Legends of deathly pale vampires that rise from their graves at night to search for human blood may have been inspired partly by a rare disease known as porphyria. This is caused by defects in haeme production. Haem gives blood its characteristic red colour and its ability to carry oxygen. People with some forms of porphyria are sensitive to sunlight and suffer from anaemia — key features of Dracula. Although porphyria may have coloured Bram Stoker's famous literary creation, scientists know little about the disease's molecular origins. Work by John Schuetz and his colleagues at the St Jude Children's Research Hospital in Tennessee has provided some answers. These could lead to new ways of treating the disease.

For a long time, Schuetz had been studying different ATP-binding cassette (ABC) transporters. These are proteins that help move different molecules, such as nucleotides and lipids, across cell membranes. In 1997, his group isolated a new transporter, known as ABCB6. “For a long time it was an orphan transporter — we didn't know what it did,” says Schuetz. ABCB6's function remained a mystery until two postdocs in Schuetz's lab took the lead on a project to uncover its role. They showed that ABCB6 localizes to the outer membrane of mitochondria, where it binds to a small molecule known as porphyrin, from which haem is made (see page 586).

This was contrary to conventional wisdom, which held that the transporter protein could not reside in the outer mitochondrial membrane because the membrane contained no other such proteins. “The biggest hurdle was overcoming criticism from others in the field,” says Schuetz. But this scepticism only motivated the group to make an air-tight case for their theory.

Credit: BIOMEDICAL COMMUNICATIONS, ST JUDE CHILDREN'S RESEARCH HOSPITAL

The first clue Schuetz and his colleagues had about their protein's function was that it localizes to the mitochondria. By scouring microarray expression databases, they discovered that ABCB6 is most prevalent in red blood cells, particularly at a time early in development when the cells are actively synthesizing haem. They knew that, during this process, porphyrin must travel from the cytoplasm, where it is made, into mitochondria, where it binds iron to make haeme. Schuetz's group did not think porphyrin, which has a negative charge, could enter mitochondria — also negatively charged — alone, as others had proposed. “It would be like putting two magnets with opposite poles together,” says Schuetz. He and his team therefore reasoned that the job of ABCB6 might be to help carry porphyrin across the mitochondrial membrane.

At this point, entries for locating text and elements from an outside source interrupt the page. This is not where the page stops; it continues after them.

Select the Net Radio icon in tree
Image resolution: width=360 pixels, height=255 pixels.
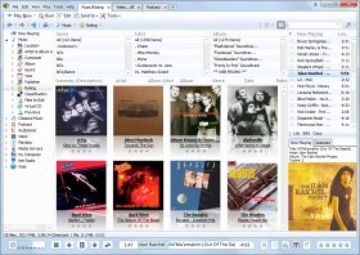(x=14, y=160)
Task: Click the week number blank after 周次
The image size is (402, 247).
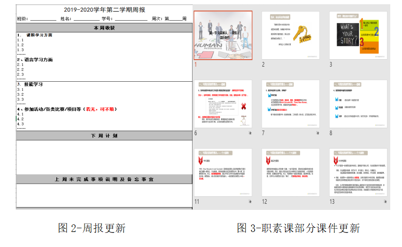Action: click(x=176, y=19)
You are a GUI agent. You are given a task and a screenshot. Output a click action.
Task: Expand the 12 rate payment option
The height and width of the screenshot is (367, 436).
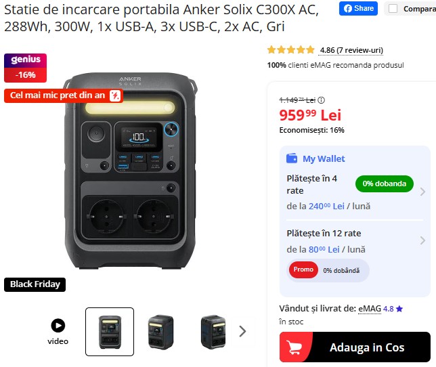click(x=422, y=240)
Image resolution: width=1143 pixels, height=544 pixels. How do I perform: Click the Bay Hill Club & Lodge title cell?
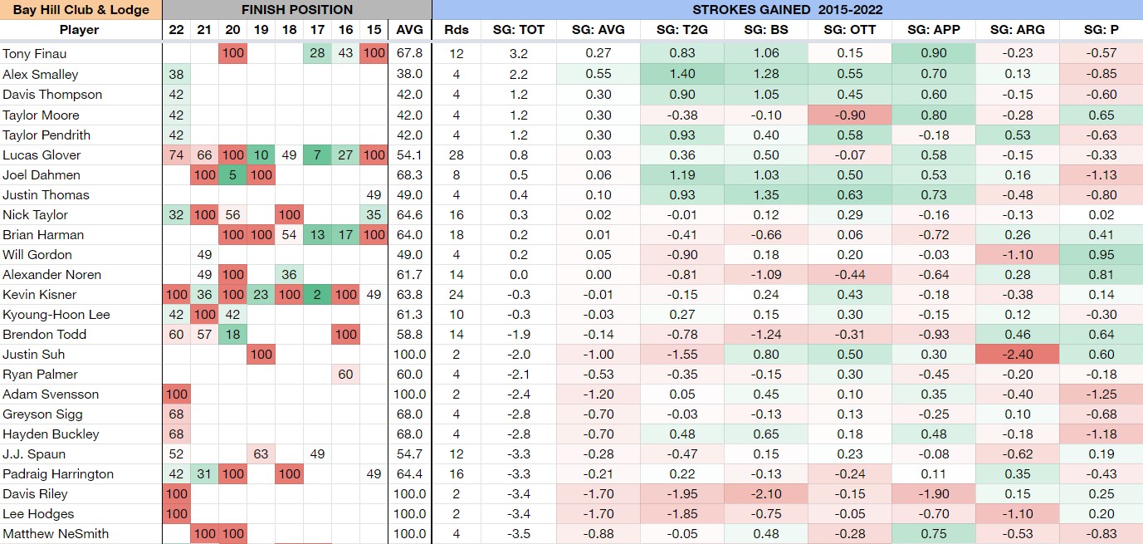(81, 10)
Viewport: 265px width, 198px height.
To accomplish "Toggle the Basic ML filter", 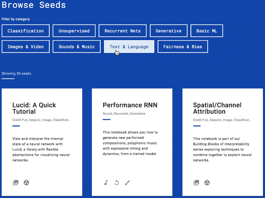I will (x=207, y=31).
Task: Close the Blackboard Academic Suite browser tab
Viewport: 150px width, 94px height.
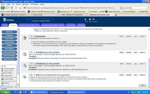Action: pyautogui.click(x=116, y=15)
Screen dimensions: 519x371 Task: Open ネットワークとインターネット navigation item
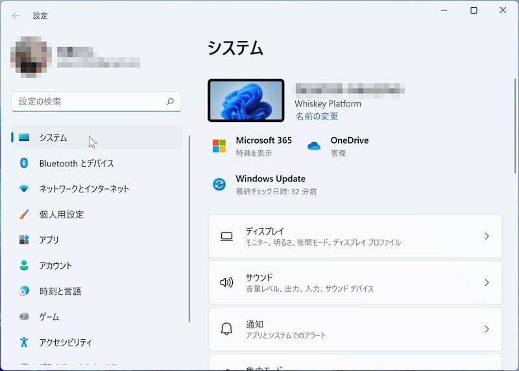click(x=84, y=189)
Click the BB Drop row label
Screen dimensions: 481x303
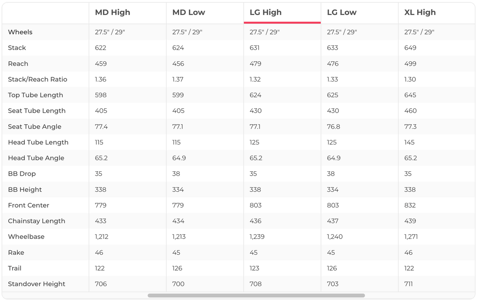[x=22, y=174]
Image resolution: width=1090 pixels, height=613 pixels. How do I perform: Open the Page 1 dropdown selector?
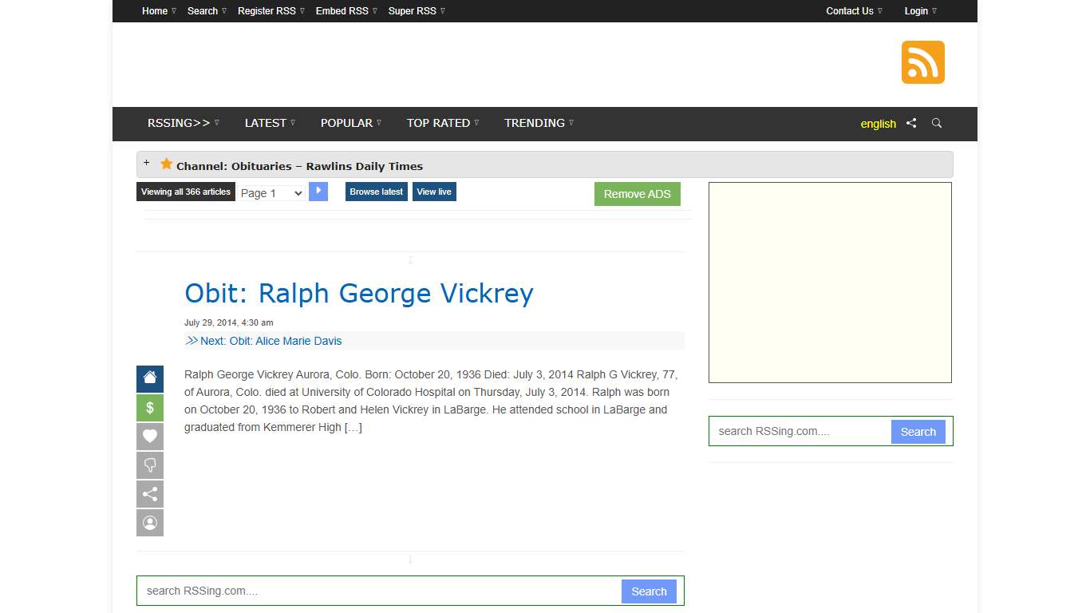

Pinpointing the tranporter's localization to the outer mitochondrial membrane — where it could bind freshly made porphyrin in the cytoplasm — and demonstrating a direct correlation between its activity and haem production in red blood cells proved their instinct was correct. The team's work suggests that some types of porphyria might stem from factors that interfere with the transport, rather than the synthesis, of porphyrin. “The mechanism of drug-induced porphyrias has not been explained. This might give us a molecular handle to start investigating the process,” adds Schuetz. If the team's hypothesis is correct, restoring the function of ABCB6 may provide relief from disease symptoms and help some porphyria patients lead more normal lives. It might have saved Count Dracula a lot of sleepless nights.